▸ **TASK TO COMPLETE**: Count the lines below that contain the word "width", treating uppercase and lowercase as different, and give only that number.

▸ **MATERIAL PROVIDED**:
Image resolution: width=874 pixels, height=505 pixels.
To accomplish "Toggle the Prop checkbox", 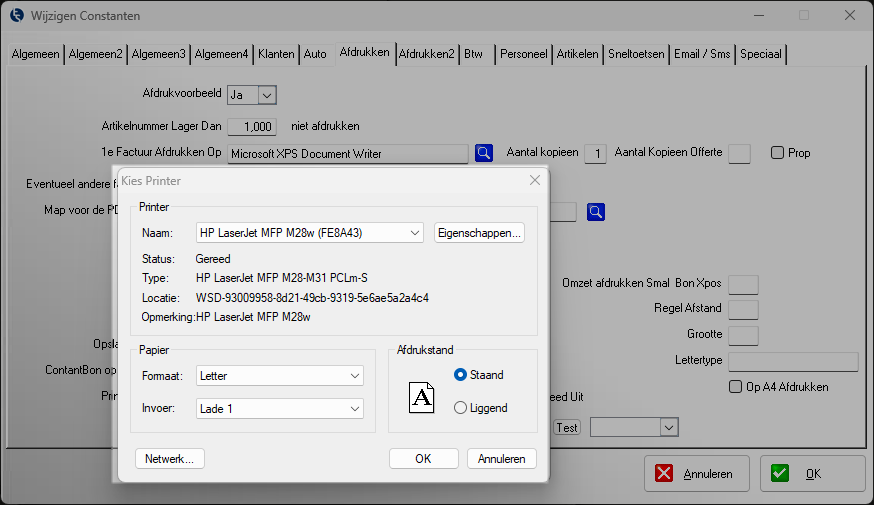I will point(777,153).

---

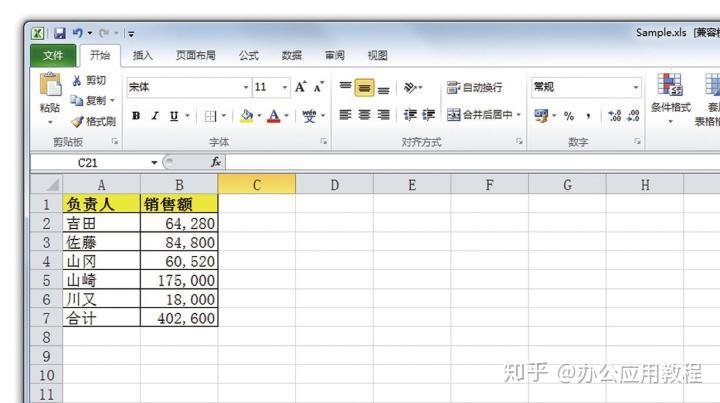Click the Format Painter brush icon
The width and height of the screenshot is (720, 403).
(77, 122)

▸ **REPLY**: 2